Italia: si diffonde l’abbandono precoce della scuola, record negativo al Sud

Italia: si diffonde l’abbandono precoce della scuola, record negativo al Sud, ecco il report

Di Francesca Scola

In Italia uno studente su 10 tra i 18 e i 24 anni ha abbandonato precocemente gli studi superiori. È quanto afferma il report dell’Istat relativo agli anni fino al 2022. A preoccupare molto sono i dati relativi al Sud Italia. Sul nostro territorio nazionale la spesa pubblica per l’istruzione è più bassa rispetto alla media europea e, contemporaneamente la vita degli studenti diventa sempre più difficile.

Il report

Nel 2022, rispetto al 2021, si è registrato un calo molto lieve relativamente alla percentuale di studenti che hanno abbandonato precocemente la scuola. Si tratta dell’11,5%, in leggera diminuzione rispetto al 12,7% dell’anno precedente. Secondo quanto riporta l’Istat nel dossier Noi Italia 2023 ad abbandonare la scuola prima del tempo sono più i ragazzi (13,6%) che le ragazze (9,1%).

Le percentuali al Sud

Nel Sud Italia il livello di abbandono precoce sale al 15%, qui il fenomeno ha subito una crescita esponenziale soprattutto a causa della pandemia. La situazione risulta molto grave ini Sicilia, dove, nell’anno 2021/2022 l’abbandono scolastico ha toccato il 21,2%. A seguire questa regione sono la Puglia con una percentuale del 17,6% e la Campania con il 16,4%.

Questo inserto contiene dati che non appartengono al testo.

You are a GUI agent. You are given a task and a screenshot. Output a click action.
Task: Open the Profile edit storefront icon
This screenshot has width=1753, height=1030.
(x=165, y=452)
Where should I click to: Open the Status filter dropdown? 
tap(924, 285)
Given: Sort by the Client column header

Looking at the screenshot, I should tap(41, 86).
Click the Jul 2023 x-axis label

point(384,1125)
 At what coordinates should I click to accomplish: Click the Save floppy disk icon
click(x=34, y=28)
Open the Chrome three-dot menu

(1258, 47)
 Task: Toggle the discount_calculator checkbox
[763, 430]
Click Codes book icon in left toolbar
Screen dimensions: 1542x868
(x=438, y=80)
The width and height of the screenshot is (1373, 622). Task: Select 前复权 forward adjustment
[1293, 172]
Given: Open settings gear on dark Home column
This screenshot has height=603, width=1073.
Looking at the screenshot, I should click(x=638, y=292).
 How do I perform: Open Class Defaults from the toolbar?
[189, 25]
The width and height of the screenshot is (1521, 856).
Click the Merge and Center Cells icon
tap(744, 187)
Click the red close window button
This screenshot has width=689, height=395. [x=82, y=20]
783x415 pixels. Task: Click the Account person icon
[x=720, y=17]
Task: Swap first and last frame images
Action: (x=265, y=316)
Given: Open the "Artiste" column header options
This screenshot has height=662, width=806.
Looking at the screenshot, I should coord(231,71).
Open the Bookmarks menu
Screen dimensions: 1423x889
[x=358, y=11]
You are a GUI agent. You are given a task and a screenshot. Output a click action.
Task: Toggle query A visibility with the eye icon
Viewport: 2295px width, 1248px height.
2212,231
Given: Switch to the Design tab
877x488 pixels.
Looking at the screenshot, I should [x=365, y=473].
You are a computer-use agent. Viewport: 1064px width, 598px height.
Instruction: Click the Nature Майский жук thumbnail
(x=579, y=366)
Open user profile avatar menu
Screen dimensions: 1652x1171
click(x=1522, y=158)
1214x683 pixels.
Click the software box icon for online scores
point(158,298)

In molti comuni del Mezzogiorno a causare l’abbandono degli studenti è stata l’impossibilità di usufruire dei mezzi pubblici e la necessità di affiancare i familiari a livello lavorativo. Il territorio del ragusano, ad esempio, presenta circa 5909 casi di abbandoni precoci, numero che combina l’evasione scolastica (studenti che non si sono mai presentati a scuola anche se iscritti) con l’abbandono scolastico vero e proprio (studenti che lasciano la scuola prima della fine della scuola dell’obbligo) e la frequenza irregolare e incostante delle lezioni.

Le cause dell’abbandono sono molteplici e possono variare a seconda dei casi: “problematiche particolari” degli studenti, difficoltà familiari (tra cui le precarie condizioni socioeconomiche) o disagi piscologici spesso causati dalla pandemia. Quest’ultimo fattore è quello che condiziona il dato in maniera minore.